Methods: The linear accelerator used in this study is a TrueBeam STx® equipped with MLC HD120 and EPID as1200 with 6MV FF and FFF photons. Square fields with swapped openings of jaws and MLC leafs of 5 to 22 cm are designed with Eclipse® (Varian). Reference dose measurements in water are carried out on the central axis, with a microDiamond detector at SSD=95cm and 5cm deep. The predicted and acquired portal images are processed with the EPIbeam software (Dosisoft). The prediction model calculates the expected dose map at SSD=95cm and 5cm depth in water from the DICOM RT plan file, which is then compared to the acquired portal image converted to dose.
The accuracy of the TPS calculations, dose conversion and prediction models in EPIbeam, without and with implementation of an extra-focal source model including only the effects of the flattening filter, are confronted with the reference measures in water.

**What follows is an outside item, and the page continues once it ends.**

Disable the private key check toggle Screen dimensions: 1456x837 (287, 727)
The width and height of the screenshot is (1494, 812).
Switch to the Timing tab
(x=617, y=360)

Results: The maximum discrepancy between the TPS calculations and the measurements is less than 1%. The dose values on the converted EPID image accurately match to microDiamond measurements (less than 1% of error). With the primary source model alone, the EPIbeam prediction model for FF photons shows dose differences up to 4% with the microDiamond detector with small MLC openings and retracted jaw positions. The observed deviations after the implementation of the extra-focal source model remain less than 1% for all collimations. For the FFF photons, deviations are in all cases less than 1%.

Conclusion: For FFF photons, the implementation of an extra-focal source model is optional since the contribution of the primary collimator appears negligible. However, this study confirms the importance of modelling the extra-focal source for FF photons to enhance the accuracy of the dosimetry calculations for pre-treatment checking.